---
title: "creedenzymatic"
output: rmarkdown::html_vignette
vignette: >
  %\VignetteIndexEntry{creedenzymatic}
  %\VignetteEngine{knitr::rmarkdown}
  %\VignetteEncoding{UTF-8}
---

```{r, include = FALSE}
knitr::opts_chunk$set(
  message = FALSE,
  warning = FALSE,
  collapse = TRUE,
  comment = "#>"
)
```

# Intro

*creedenzymatic* is a pipeline R package to combine, standardize and visualize kinomic analyses from different tools (KRSA, UKA, KEA3, PTM-SEA)

# installation

```{r install}
# install.packages("devtools")
#devtools::install_github("kalganem/creedenzymatic")
```

```{r setup}
library(creedenzymatic)
library(tidyverse)

theme_set(theme_bw())
```

# Input

The different kinomic tools (KRSA, UKA, KEA3, PTM-SEA) produce different outputs with various scoring metrics. To standardize the input in this package, we want to extract only two variables from each tool: **Kinase** and **Score.**

**Kinase**: will be the main identifier used in each tool. For example, in KRSA this variable will be indicating kinase family, but with UKA it will be individual kinases.

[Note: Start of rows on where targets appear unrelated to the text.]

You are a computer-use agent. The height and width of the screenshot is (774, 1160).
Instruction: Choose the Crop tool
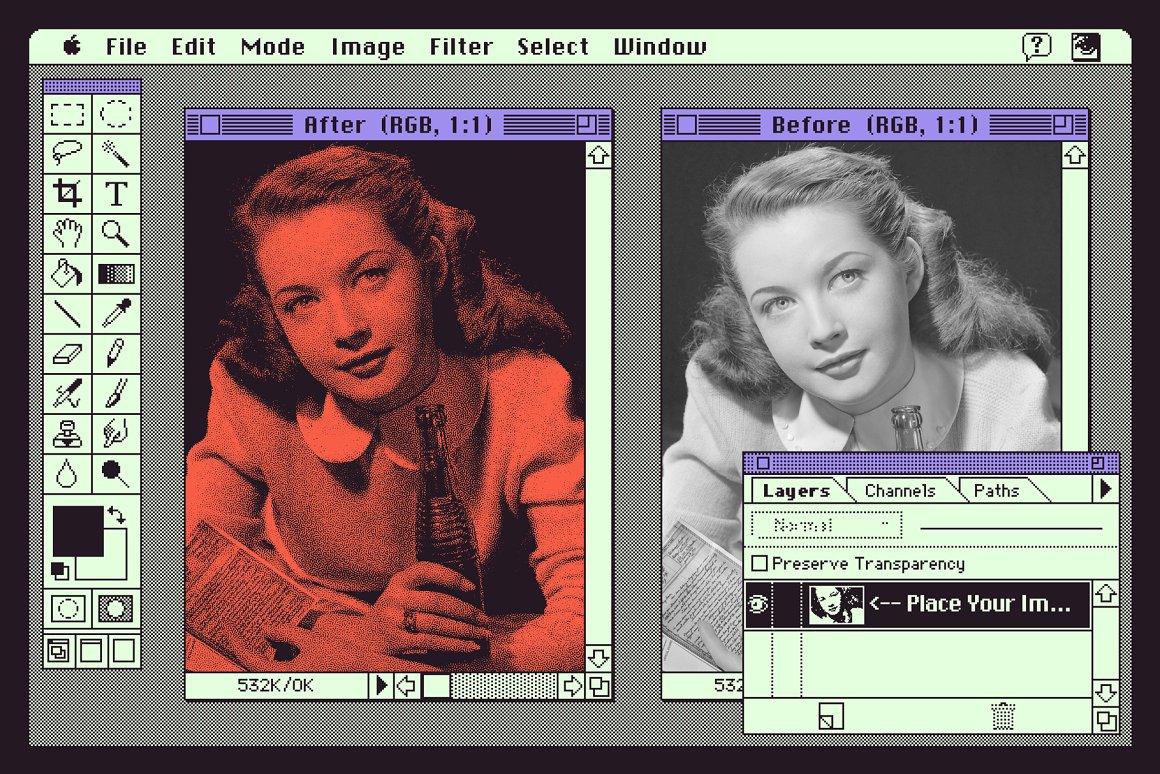point(67,193)
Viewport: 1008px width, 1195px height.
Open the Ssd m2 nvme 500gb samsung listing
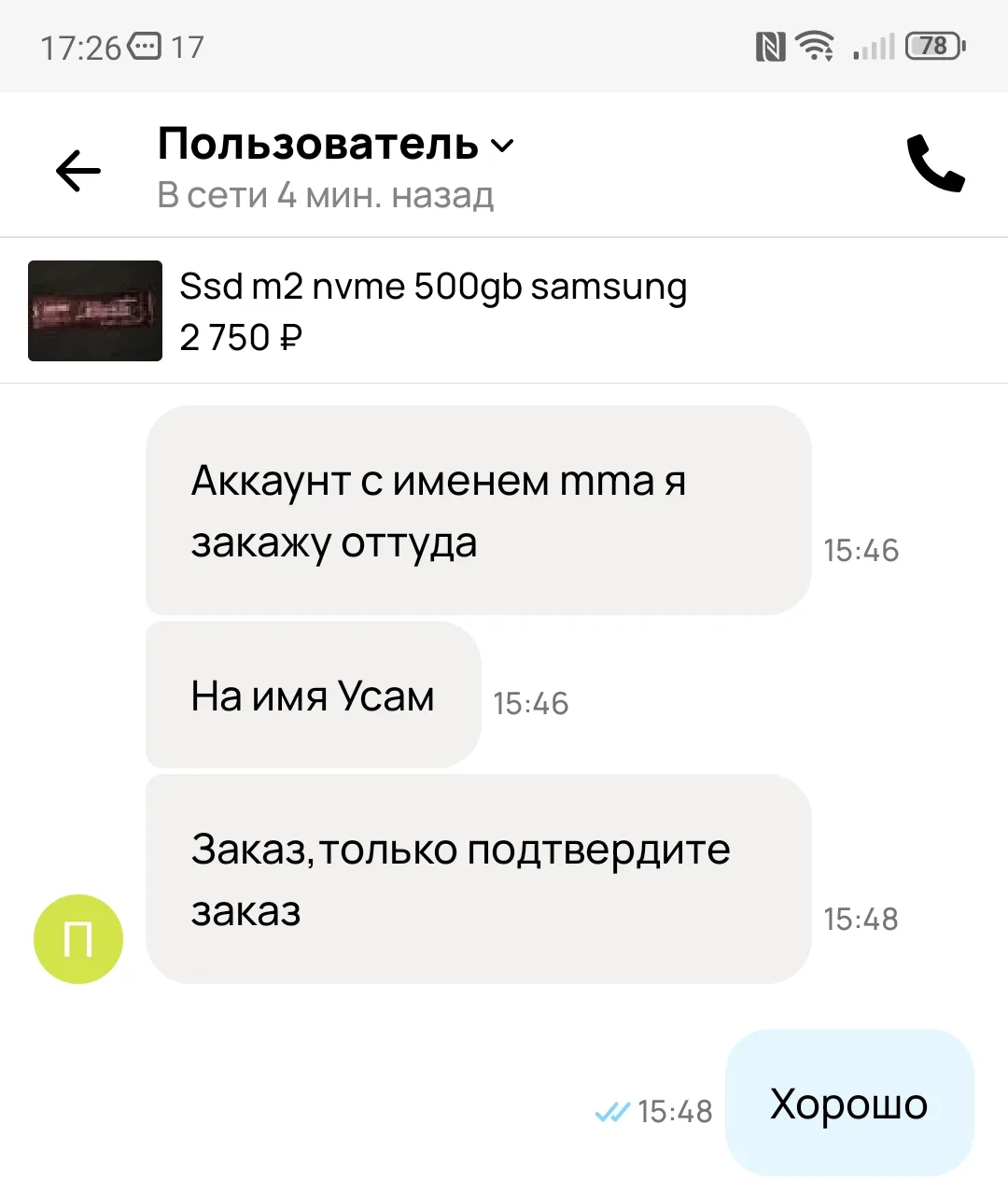[433, 287]
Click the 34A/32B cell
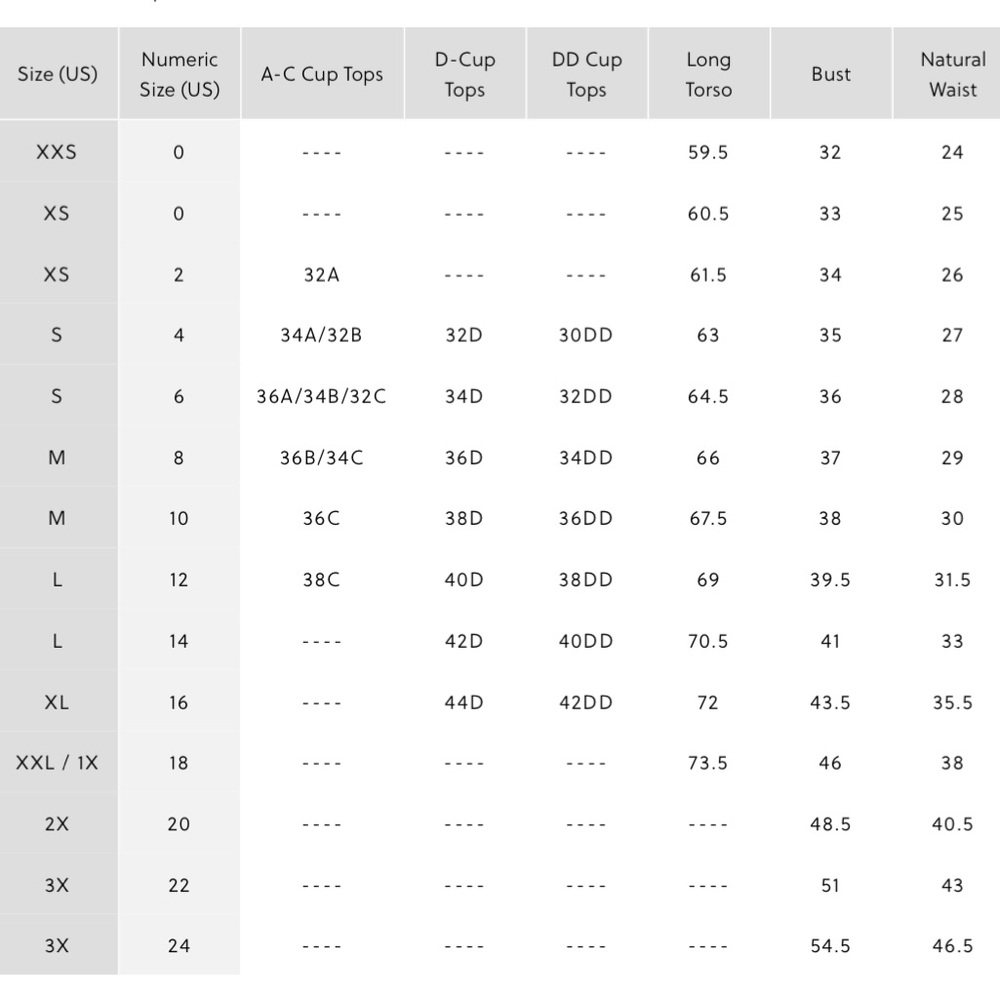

**Score**: The main metric used in the corresponding tool. For example, in KRSA this will be a Z score, in UKA it will be either kinase statistic or kinase score.

### Input Format

The format of the input is a dataframe with two columns: Kinase and Score. Many of these tools give outputs with many columns beyond these two. So, we need to convert the output from these tools to fit the input format needed here. An example from KRSA and UKA is shown below.

## KRSA Example

Usually the final KRSA output has many columns like: Kinase, SamplingAverage, SD, Z, ... etc. So, we need to read that file and only select Kinase and Z score columns, and then rename the Z score column to "Score"

```{r krsaExample}

# reading an example of KRSA output
krsa_ex <- read_delim("data_files/KRSA_ex.txt", delim = "\t")

krsa_ex

```

Now we select the Kinase and Z score columns, and then rename the Z score column to "Score"

```{r krsaExample2}

# selecting the Kinase and Z columns, and renaming Z to Score
krsa_ex %>% select(Kinase, Z) %>% 
  rename(Score = Z) -> krsa_ex


krsa_ex

```

## UKA Exmaple

We do the same with the UKA output, take raw output and select kinase and either the kinase statistic or final score as the scoring metric

```{r uakExample1}

# reading an example of UKA output
uka_ex <- read_delim("data_files/UKA_ex.txt", delim = "\t")

uka_ex

```

Let's say we want the final score as the metric we want to use, so we select the two columns: kinase and median final score

```{r uakExample2}

# selecting the Kinase and kinase statistic columns, and renaming kinase statistic to Score
uka_ex %>% select(`Kinase Name`, `Median Final score`) %>% 
  rename(Kinase = `Kinase Name`, Score = `Median Final score`) -> uka_ex

uka_ex

```

## Using the creedenzymatic package

There are dedicated functions to read and rank KRSA and UKA tables in the creedenzymatic package (*read_krsa, read_uka*). These two functions will check the input format (must include two columns: Kinase and Score) and then will the *rank_kinases* function with the specified arguments. The argument are *trns* and *sort*. The *trns* argument is for transformation of the score, the values accepted for this argument are abs and raw (abs: use absolute values of scores, raw: no transformation). The *sort* argument accepts either asc or desc (ascending and descending)

```{r}

# read and rank the KRSA table and use absolute values and descending sorting
read_krsa(krsa_ex, trns = "abs", sort = "desc") -> krsa_table_ranked

# read and rank the UKA table and use absolute values and descending sorting
read_uka(uka_ex, trns = "abs", sort = "desc") -> uka_table_ranked


# preview of a ranked KRSA table
krsa_table_ranked


```

Now we combine the ranked tables into one dataframe using the combine_tools() function. 

```{r}

# combine ranked tables
combine_tools(KRSA_df = krsa_table_ranked, UKA_df = uka_table_ranked) -> combined_df


combined_df

# to save file
# write_delim(combined_df,"ce_combined_ranked_file.txt", delim = "\t")

```

We can visualize the results using the quartile_figure() function (which will return a ggplot). Let's we want to plot all of the kinases found in quartile 3 or 4 either in KRSA or UKA. 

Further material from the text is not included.